L’après-midi s’est articulé autour de deux thèmes-clés passionnants: «Innovations & mise en œuvre possible» et «La digitalisation avec des mesures concrètes». Jürg Lütscher, spécialiste de l’innovation et de la régulation à la VAP, a parlé de l’automatisation du fret ferroviaire en Suisse. Il a souligné l’importance de l’optimisation des processus et des interfaces en aval de l’innovation, autrement dit de l’interopérabilité. Ralf Marxen, Head of External Technical Affairs chez Deutsche Bahn AG, a fait un exposé sur le chemin vers le train de marchandises intelligent: «De Shift2Rail à Europe’s Rail». Il a montré les étapes importantes de l’innovation, le couplage automatique digital (DAC) jouant un rôle clé dans la digitalisation et permettant par exemple une automatisation des processus et un suivi ainsi qu’une communication précise avec les clients, ce qui augmente considérablement le niveau de service du fret ferroviaire. Stefan Hagenlocher, directeur général de HWH et chef de projet TIS a montré en direct par connexion vidéo quelles sont selon le Technischer Innovationskreis Schienengüterverkehr (Cercle d’innovation technique Fret ferroviaire – TIS) les conditions préalables à un transport ferroviaire de marchandises numérique et compétitif. Il a clairement donné à comprendre qu’il n’y aura pas d’automatisation complète du fret ferroviaire sans le DAC et qu’il était indispensable de passer par une standardisation des aspects techniques et par une stratégie de migration concertée.
Les deux loueurs de wagons Niko Davids, Chief Digital Officer chez VTG AG, et Christoph Becker, responsable ECM II et gestion de la sécurité chez Wascosa AG, ont présenté leurs stratégies de digitalisation visant à renforcer la compétitivité du fret ferroviaire.
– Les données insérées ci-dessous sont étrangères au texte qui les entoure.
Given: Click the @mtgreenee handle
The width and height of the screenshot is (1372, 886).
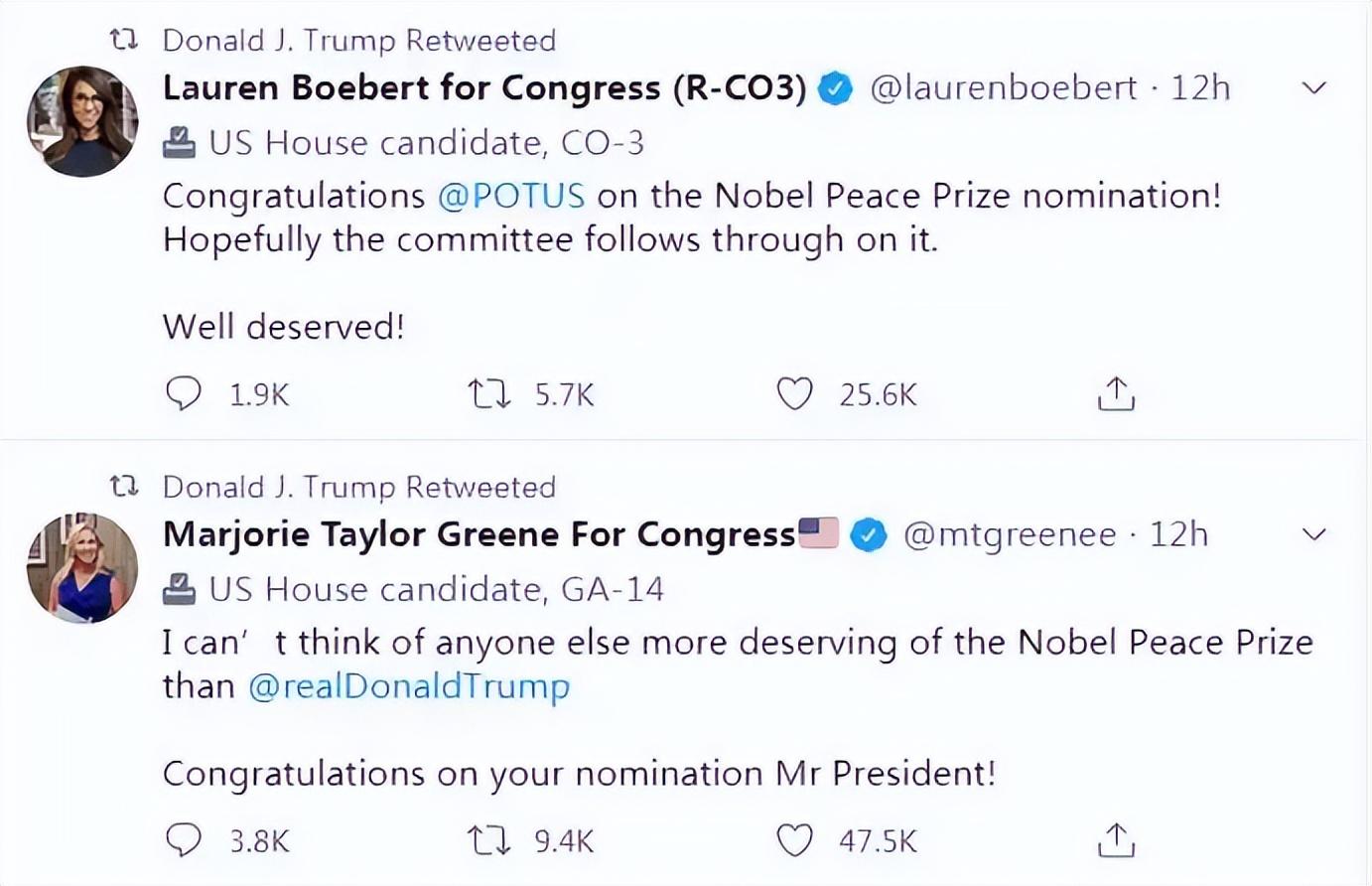Looking at the screenshot, I should click(x=1010, y=534).
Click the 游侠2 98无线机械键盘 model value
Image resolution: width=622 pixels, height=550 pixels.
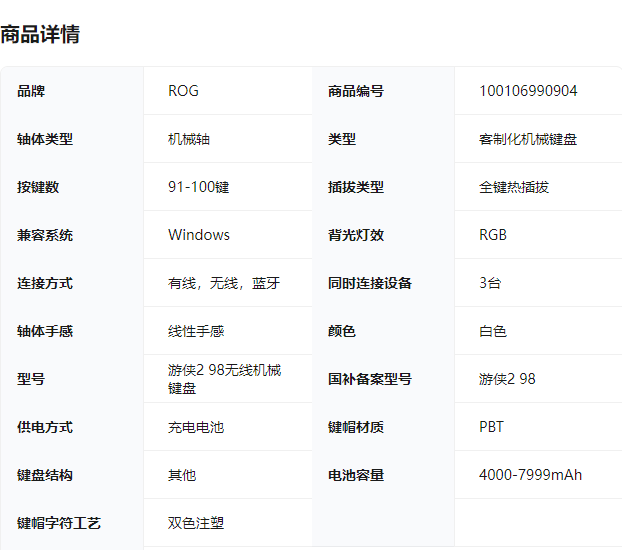224,379
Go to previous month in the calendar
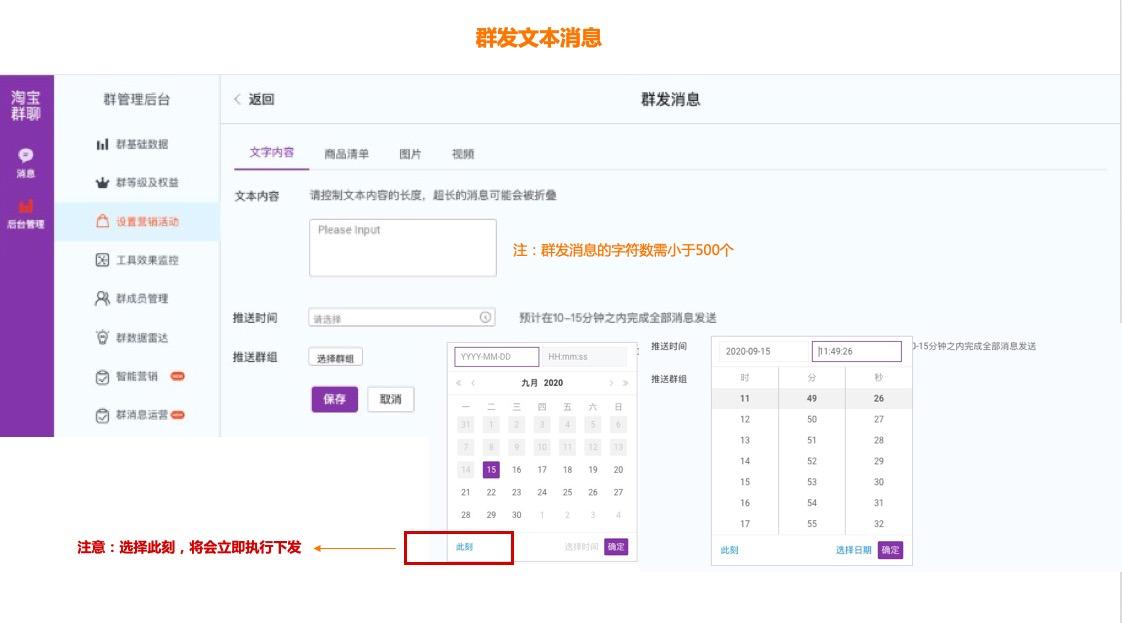This screenshot has width=1122, height=623. point(473,382)
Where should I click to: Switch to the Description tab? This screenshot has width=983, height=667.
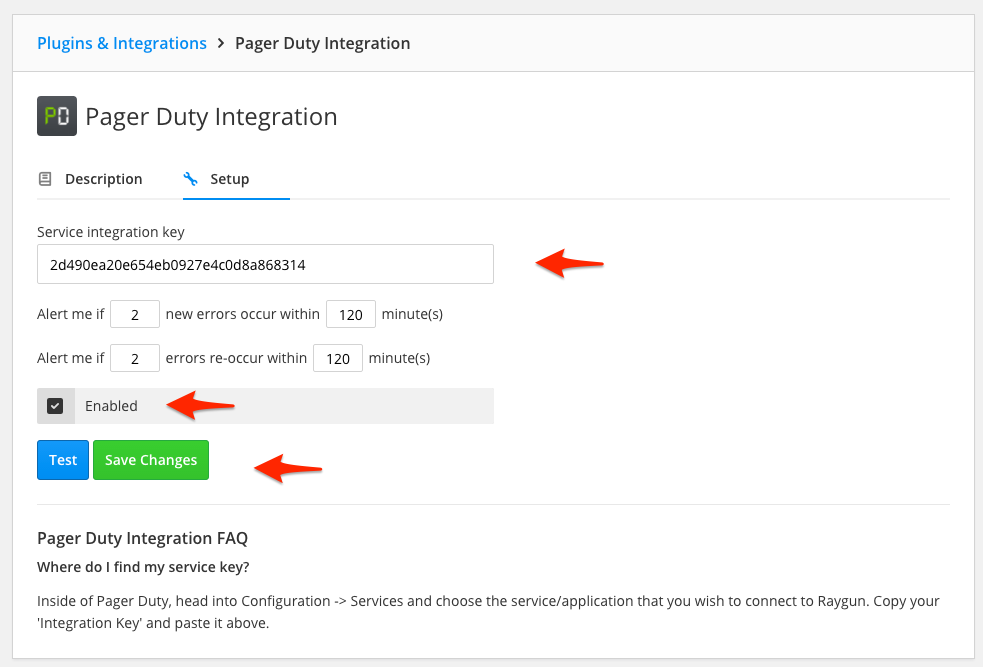103,179
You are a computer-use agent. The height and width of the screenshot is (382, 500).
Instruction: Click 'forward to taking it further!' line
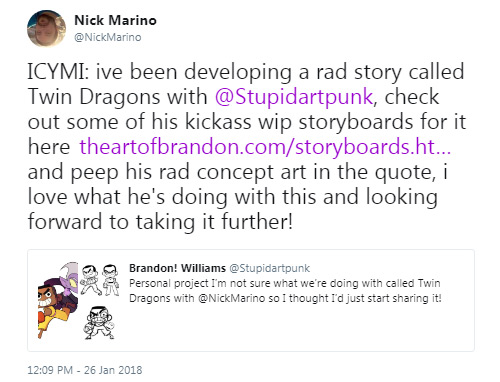160,222
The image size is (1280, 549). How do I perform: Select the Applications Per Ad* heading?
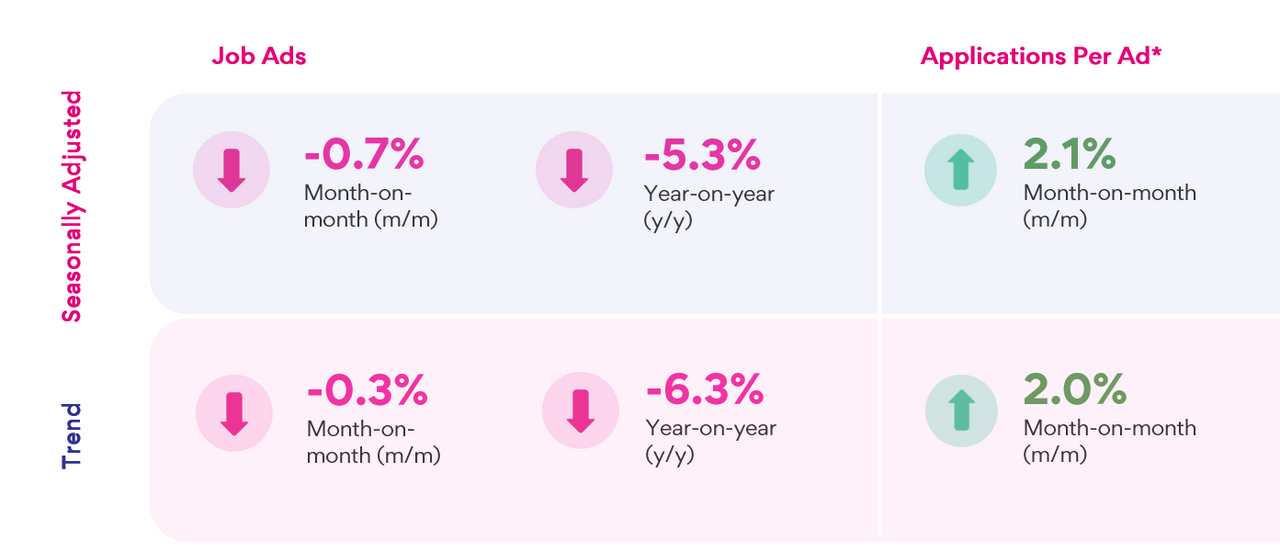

Leur message allait dans le même sens – d’autant que les deux concurrents ont fait un geste fort en intervenant conjointement: «Collaboration et coopétition: la digitalisation n’est pas un projet individuel! Seule la coopération active et ouverte apporte un avantage au secteur!»
Jörg Bisang, responsable produits de ZKE, a impressionné l’assistance en montrant les possibilités déjà existantes apportées dans le projet «Wayside Intelligence» par la digitalisation du contrôle technique des véhicules, et il a invité les entreprises ferroviaires et les propriétaires de wagons à tirer parti de ces opportunités.
La discussion-débat finale a clairement fait ressortir que tous souhaitaient se concentrer ensemble sur la migration du DAC et participer ainsi à une innovation interopérable. Cette collaboration concerne le système ferroviaire dans son ensemble, c’est pourquoi il ne faut pas travailler ensemble en tant que concurrents, mais comme une équipe d’innovation au sein de laquelle on échange des idées sur les objectifs à atteindre. Des décisions rapides et courageuses peuvent permettre une mise en œuvre efficace.
En conclusion, nous pouvons dire que le forum Fret ferroviaire a été un succès où tous ont apprécié de se retrouver et d’échanger enfin dans le «monde réel».